Information given>
▬▬▬▬▬▬
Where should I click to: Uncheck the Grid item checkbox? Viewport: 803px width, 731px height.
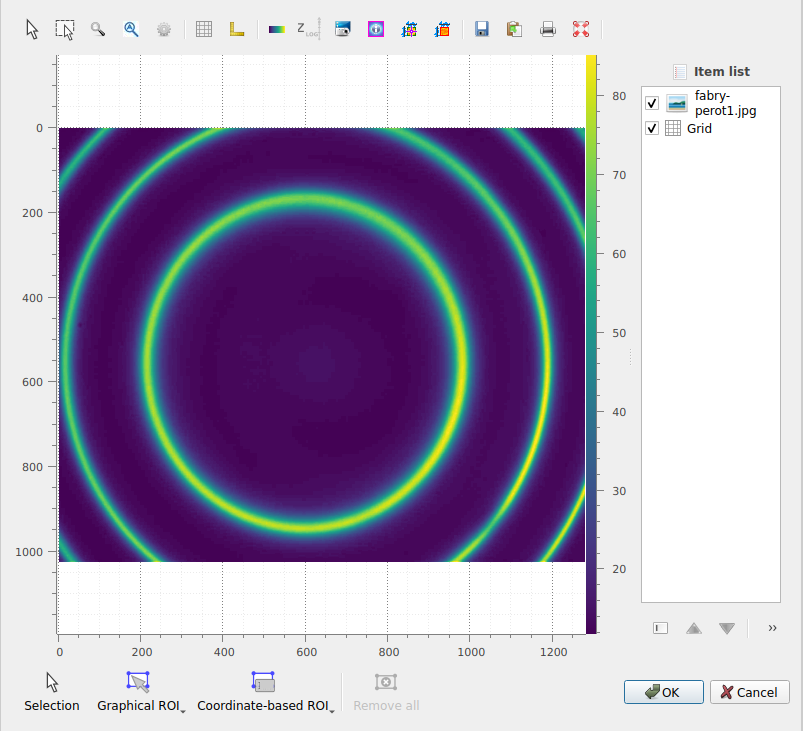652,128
▬▬▬▬▬▬
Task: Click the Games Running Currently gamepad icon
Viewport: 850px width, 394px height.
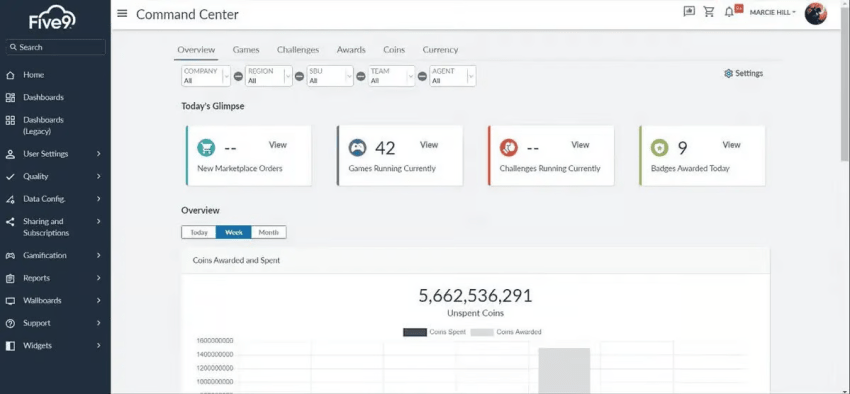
▬▬▬▬▬▬
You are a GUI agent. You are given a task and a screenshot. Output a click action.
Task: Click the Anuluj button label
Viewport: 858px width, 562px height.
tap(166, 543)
▬▬▬▬▬▬
Required task> List every line of the listing that contains the word "Viewport", matching case exactly.

Reply>
Where should I click to: Uncheck the Grid item checkbox? Viewport: 803px width, 731px height.
Viewport: 850px width, 394px height.
Viewport: 858px width, 562px height.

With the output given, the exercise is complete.